On March 4, 2013, the Commission issued a report detailing a series of recommendations aimed at reining in health spending and improving quality of care by fundamentally changing the way doctors are paid.
The Commission’s 12 recommendations provide a five-year blueprint for transitioning to a blended payment system that will yield better results for both public and private payers, as well as patients.
READ THE FULL REPORT
Watch the March 4 Capitol Hill briefing.
Recommendations of the National Commission on Physician Payment Reform:
- Over time, payers should largely eliminate stand-alone fee-for-service payment to medical practices because of its inherent inefficiencies and problematic financial incentives.

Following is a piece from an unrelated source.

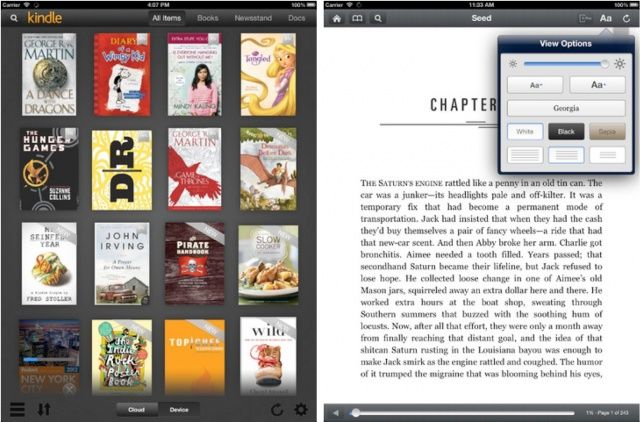Switch library to list view
This screenshot has height=422, width=640.
click(17, 409)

- The transition to an approach based on quality and value should start with the testing of new models of care over a 5-year time period, incorporating them into increasing numbers of practices, with the goal of broad adoption by the end of the decade.
- Because fee-for-service will remain an important mode of payment into the future, even as the nation shifts toward fixed-payment models, it will be necessary to continue recalibrating fee-for-service payments to encourage behavior that improves quality and cost-effectiveness and penalize behavior that misuses or overuses care.

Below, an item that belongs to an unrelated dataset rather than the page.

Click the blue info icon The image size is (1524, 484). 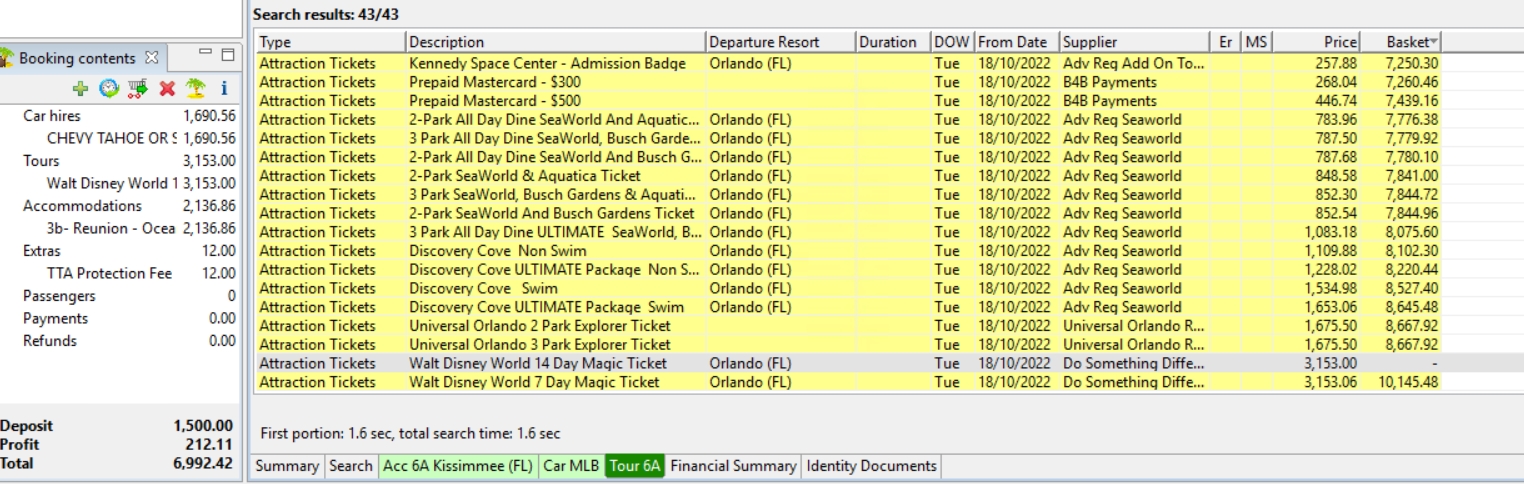pos(224,88)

- For both Medicare and private insurers, annual updates should be increased for evaluation and management codes, which are currently undervalued. Updates for procedural diagnosis codes should be frozen for a period of three years, except for those that are demonstrated to be currently undervalued.

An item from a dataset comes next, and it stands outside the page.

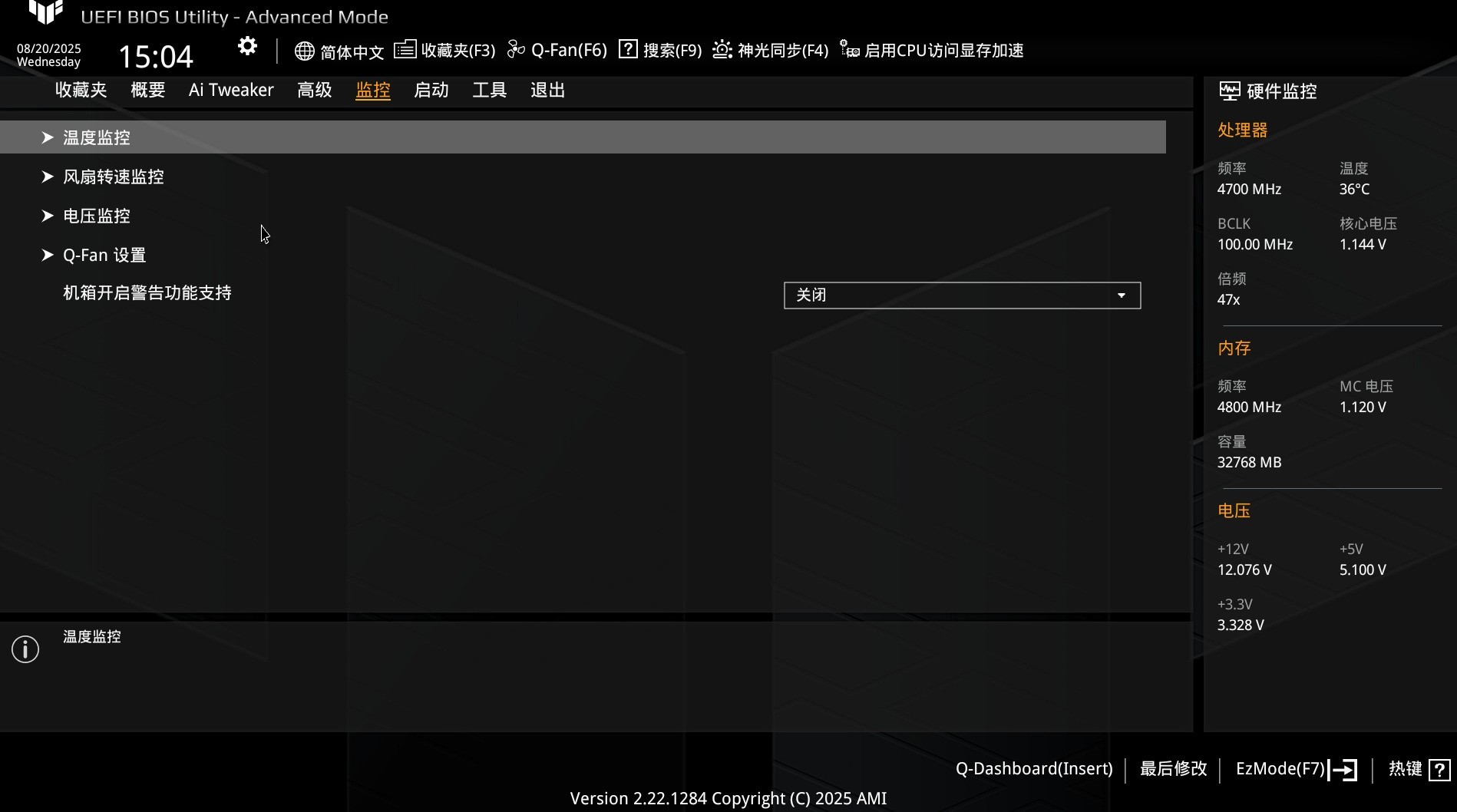Switch to EzMode arrow icon
1457x812 pixels.
[x=1343, y=770]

- Higher payment for facility-based services that can be performed in a lower-cost setting should be eliminated.
- Fee-for-service contracts should always incorporate quality metrics into the negotiated reimbursement rates.
- Fee-for-service reimbursement should encourage small practices (those having fewer than five providers) to form virtual relationships and thereby share resources to achieve higher quality care.
- Fixed payments should initially focus on areas where significant potential exists for cost savings and higher quality, such as care for people with multiple chronic conditions and in-hospital procedures and their follow-up.
- Measures to safeguard access to high quality care, assess the adequacy of risk-adjustment indicators, and promote strong physician commitment to patients should be put into place for fixed payment models.
- The Sustainable Growth Rate (SGR) should be eliminated.
- Repeal of the SGR should be paid for with cost-savings from the Medicare program as a whole, including both cuts to physician payments and reductions in inappropriate utilization of Medicare services.
- The Relative Value Scale Update Committee (RUC) should make decision-making more transparent and diversify its membership so that it is more representative of the medical profession as a whole. At the same time, CMS should develop alternative open, evidence-based, and expert processes to validate the data and methods it uses to establish and update relative values.